Not charged: What happened to the investigation of Andrew McCabe?

Analysis by WorldTribune Staff, February 17, 2020

In typical end-of-the-week news dump fashion, the Department of Justice announced on Friday that disgraced former FBI Deputy Director Andrew McCabe would not be charged over false statements he made regarding an unauthorized leak to the media.

McCabe was fired in March 2018, shortly after a report by the DOJ’s inspector general concluded that he repeatedly and blatantly lied when questioned, including under oath.

‘There have been rumblings that the (Andrew) McCabe investigation was botched.’ / C-SPAN

So why wasn’t McCabe charged?

RedState columnist Bonchie pointed out what many others were thinking, that McCabe’s get-out-of-jail-free card is indicative of a “two tier” system of justice.

“What sense does it make for Michael Flynn to be railroaded into a guilty plea (including threatening his son), but McCabe gets completely off for doing the same thing?

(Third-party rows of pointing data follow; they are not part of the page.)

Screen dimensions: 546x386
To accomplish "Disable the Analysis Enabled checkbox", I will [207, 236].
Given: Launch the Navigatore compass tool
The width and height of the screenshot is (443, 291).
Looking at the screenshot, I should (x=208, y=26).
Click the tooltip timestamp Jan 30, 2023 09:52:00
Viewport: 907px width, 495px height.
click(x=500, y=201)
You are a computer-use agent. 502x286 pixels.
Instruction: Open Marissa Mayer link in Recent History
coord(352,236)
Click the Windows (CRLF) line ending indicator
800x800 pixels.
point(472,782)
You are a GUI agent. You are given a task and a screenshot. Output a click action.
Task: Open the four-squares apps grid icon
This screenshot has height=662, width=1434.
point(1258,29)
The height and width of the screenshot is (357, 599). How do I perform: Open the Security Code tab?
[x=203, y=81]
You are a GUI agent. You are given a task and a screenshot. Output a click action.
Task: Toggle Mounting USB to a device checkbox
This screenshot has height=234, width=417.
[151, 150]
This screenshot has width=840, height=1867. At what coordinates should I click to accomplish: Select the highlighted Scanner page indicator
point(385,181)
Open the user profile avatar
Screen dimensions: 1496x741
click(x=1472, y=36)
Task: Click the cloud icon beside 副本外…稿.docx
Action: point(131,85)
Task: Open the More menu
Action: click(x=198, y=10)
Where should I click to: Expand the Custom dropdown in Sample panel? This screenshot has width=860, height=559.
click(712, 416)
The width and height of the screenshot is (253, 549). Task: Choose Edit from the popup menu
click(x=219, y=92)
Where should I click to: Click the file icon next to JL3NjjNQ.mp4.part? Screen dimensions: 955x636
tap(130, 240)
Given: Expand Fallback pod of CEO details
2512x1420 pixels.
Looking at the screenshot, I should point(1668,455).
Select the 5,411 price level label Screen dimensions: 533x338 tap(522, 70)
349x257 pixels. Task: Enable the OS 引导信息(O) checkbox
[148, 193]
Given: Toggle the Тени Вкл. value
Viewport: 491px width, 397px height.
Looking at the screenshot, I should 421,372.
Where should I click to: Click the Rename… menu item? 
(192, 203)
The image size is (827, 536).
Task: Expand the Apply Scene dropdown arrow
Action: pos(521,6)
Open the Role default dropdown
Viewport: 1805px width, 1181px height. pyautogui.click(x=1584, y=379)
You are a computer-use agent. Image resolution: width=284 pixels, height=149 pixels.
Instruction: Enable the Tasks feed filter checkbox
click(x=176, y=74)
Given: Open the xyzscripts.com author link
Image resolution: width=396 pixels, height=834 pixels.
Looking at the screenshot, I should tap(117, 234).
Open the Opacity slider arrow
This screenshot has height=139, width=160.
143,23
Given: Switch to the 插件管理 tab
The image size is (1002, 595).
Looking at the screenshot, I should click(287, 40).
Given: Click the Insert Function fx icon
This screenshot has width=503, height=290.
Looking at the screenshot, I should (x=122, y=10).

And not only the same thing, but doing it with a much clearer intent,” Bonchie wrote on Feb. 16.

The news that McCabe wouldn’t be charged “came on the heels of former Mueller prosecutors trying to send Roger Stone away for nine years for lying to a Congressional committee,” Bonchie noted. “None of it made any sense and it certainly didn’t seem fair. The two tier-justice appeared to be alive and well. And it is, but perhaps not for the reason some think.”

Bonchie continued: “After the DOJ sent a letter to McCabe’s lawyers telling them that the case was being closed without an indictment, the obvious person to blame was Bill Barr. He’s in charge here and it was his DOJ that appeared to be applying two standards of justice, whereby if you work for the government and yell orange man bad loud enough, you get away with whatever crimes you commit.

“There may be some blame there, but I think the answer to why McCabe is now going on CNN and proclaiming vindication is much simpler – career officials screwed this up, either on purpose or via incompetence.”

Former Assistant U.S. Attorney Andrew McCarthy noted in a Feb. 15 analysis for National Review that “There have been rumblings that the McCabe investigation was botched.”

“There are growing indications that the Justice Department had lost confidence in the U.S. attorney who was overseeing the probe, Jesse Liu,” McCarthy wrote. “While Liu was once seen as a rising Trump administration star, she was quietly edged out of her post last month, and the White House just pulled her nomination to fill an important Treasury Department post.”

McCarthy continued: “Kamil Shields, a prosecutor who reportedly grew frustrated by her supervisors’ inordinate delays in making decisions about the McCabe probe, ultimately left the Justice Department to take a private-practice job. Another prosecutor, David Kent, quit last summer as DOJ dithered over the decision on whether to prosecute. Things became so drawn out that the investigating grand jury’s term lapsed.

“Meanwhile, the Justice Department endorsed Liu’s aggressive decision to bring a thin, politically fraught false-statements case against former Obama White House counsel Greg Craig, in connection with lobbying for a foreign country — the sort of crime that is rarely prosecuted. Craig was swiftly acquitted. Reportedly, Liu advocated charging McCabe, but the DOJ may have harbored doubts about her judgment.”

It is also possible, analysts say, that Attorney General William Barr realized that no grand jury in the leftist-dominated Washington, D.C. swamp would give the green-light to prosecute a fellow resistance member.

“The people in that city who make up said grand juries are 90-plus percent Democrats,” Bonchie noted.

“You’ll notice that the only figure to be found not guilty from the Mueller probe was Greg Craig,” Bonchie wrote. “He also happened to be a Democrat who served under Barack Obama. That’s likely not a coincidence given who makes up the juries in that district.”

McCarthy concluded: “McCabe is not out of the woods yet, of course: The Durham investigation is a separate matter, and it is continuing. But it is unclear whether he will face any criminal charges arising from that inquiry, whereas the now-dead-and-buried false-statements case against him looked cut-and-dried.

“The FBI’s former deputy director, though he undeniably misled investigators, remains a commentator at CNN. In the meantime, (George) Papadopoulos is a felon convicted and briefly imprisoned for misleading investigators, while Flynn and Stone are awaiting sentencing on their false-statements charges. That covers both tiers of our justice system.”